ACTIVITY: Here the requirement is to repeat every record exactly, in full.
-- DATA RECORDS follows --
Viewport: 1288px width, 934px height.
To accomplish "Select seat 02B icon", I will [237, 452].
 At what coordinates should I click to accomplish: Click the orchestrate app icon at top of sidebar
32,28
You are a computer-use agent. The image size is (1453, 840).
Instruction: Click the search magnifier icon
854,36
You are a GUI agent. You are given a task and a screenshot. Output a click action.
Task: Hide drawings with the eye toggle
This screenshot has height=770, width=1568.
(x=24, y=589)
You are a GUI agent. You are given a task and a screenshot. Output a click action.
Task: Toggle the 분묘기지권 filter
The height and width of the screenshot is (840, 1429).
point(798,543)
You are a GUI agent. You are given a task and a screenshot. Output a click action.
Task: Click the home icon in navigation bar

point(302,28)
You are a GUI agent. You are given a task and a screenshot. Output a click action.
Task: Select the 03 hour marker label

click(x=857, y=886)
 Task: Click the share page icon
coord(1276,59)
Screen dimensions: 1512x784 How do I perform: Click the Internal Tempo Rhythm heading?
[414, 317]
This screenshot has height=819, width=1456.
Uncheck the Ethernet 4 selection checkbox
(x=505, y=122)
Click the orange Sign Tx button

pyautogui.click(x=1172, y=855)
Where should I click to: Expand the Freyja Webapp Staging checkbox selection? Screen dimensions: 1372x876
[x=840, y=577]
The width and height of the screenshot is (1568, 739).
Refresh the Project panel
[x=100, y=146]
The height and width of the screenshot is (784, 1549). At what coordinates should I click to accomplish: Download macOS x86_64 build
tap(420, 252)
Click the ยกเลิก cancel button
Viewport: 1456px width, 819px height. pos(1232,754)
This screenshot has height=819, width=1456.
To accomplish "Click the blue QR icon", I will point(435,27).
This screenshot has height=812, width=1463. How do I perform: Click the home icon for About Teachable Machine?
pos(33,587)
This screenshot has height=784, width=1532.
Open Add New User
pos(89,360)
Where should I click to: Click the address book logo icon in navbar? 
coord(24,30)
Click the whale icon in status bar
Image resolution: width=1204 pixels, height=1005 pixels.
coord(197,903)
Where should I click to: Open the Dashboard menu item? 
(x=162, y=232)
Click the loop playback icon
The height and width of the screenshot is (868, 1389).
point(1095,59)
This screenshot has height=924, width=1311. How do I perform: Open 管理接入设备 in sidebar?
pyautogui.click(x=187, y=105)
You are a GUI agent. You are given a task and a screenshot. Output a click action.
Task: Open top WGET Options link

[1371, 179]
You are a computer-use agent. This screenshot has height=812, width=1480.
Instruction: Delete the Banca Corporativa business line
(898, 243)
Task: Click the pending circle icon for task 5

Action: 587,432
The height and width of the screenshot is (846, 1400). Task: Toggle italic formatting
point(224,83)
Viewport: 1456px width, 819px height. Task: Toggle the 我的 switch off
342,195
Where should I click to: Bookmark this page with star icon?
-- DATA RECORDS concluded --
PROBLEM SOLUTION:
Viewport: 1288px width, 934px height.
To accomplish "Select seat 02B icon", I will [237, 452].
 At what coordinates should I click to accomplish: Click the orchestrate app icon at top of sidebar
32,28
You are a computer-use agent. The image size is (1453, 840).
Instruction: Click the search magnifier icon
854,36
You are a GUI agent. You are given a task and a screenshot. Output a click action.
Task: Hide drawings with the eye toggle
This screenshot has height=770, width=1568.
(x=24, y=589)
You are a GUI agent. You are given a task and a screenshot. Output a click action.
Task: Toggle the 분묘기지권 filter
The height and width of the screenshot is (840, 1429).
point(798,543)
You are a GUI agent. You are given a task and a screenshot. Output a click action.
Task: Click the home icon in navigation bar

point(302,28)
You are a GUI agent. You are given a task and a screenshot. Output a click action.
Task: Select the 03 hour marker label

click(x=857, y=886)
 Task: Click the share page icon
coord(1276,59)
Screen dimensions: 1512x784 How do I perform: Click the Internal Tempo Rhythm heading?
[414, 317]
This screenshot has height=819, width=1456.
Uncheck the Ethernet 4 selection checkbox
(x=505, y=122)
Click the orange Sign Tx button

pyautogui.click(x=1172, y=855)
Where should I click to: Expand the Freyja Webapp Staging checkbox selection? Screen dimensions: 1372x876
[x=840, y=577]
The width and height of the screenshot is (1568, 739).
Refresh the Project panel
[x=100, y=146]
The height and width of the screenshot is (784, 1549). At what coordinates should I click to accomplish: Download macOS x86_64 build
tap(420, 252)
Click the ยกเลิก cancel button
Viewport: 1456px width, 819px height. pos(1232,754)
This screenshot has height=819, width=1456.
To accomplish "Click the blue QR icon", I will point(435,27).
This screenshot has height=812, width=1463. How do I perform: Click the home icon for About Teachable Machine?
pos(33,587)
This screenshot has height=784, width=1532.
Open Add New User
pos(89,360)
Where should I click to: Click the address book logo icon in navbar? 
coord(24,30)
Click the whale icon in status bar
Image resolution: width=1204 pixels, height=1005 pixels.
coord(197,903)
Where should I click to: Open the Dashboard menu item? 
(x=162, y=232)
Click the loop playback icon
The height and width of the screenshot is (868, 1389).
point(1095,59)
This screenshot has height=924, width=1311. How do I perform: Open 管理接入设备 in sidebar?
pyautogui.click(x=187, y=105)
You are a GUI agent. You are given a task and a screenshot. Output a click action.
Task: Open top WGET Options link

[1371, 179]
You are a computer-use agent. This screenshot has height=812, width=1480.
Instruction: Delete the Banca Corporativa business line
(898, 243)
Task: Click the pending circle icon for task 5

Action: 587,432
The height and width of the screenshot is (846, 1400). Task: Toggle italic formatting
point(224,83)
Viewport: 1456px width, 819px height. Task: Toggle the 我的 switch off
342,195
Where should I click to: Bookmark this page with star icon?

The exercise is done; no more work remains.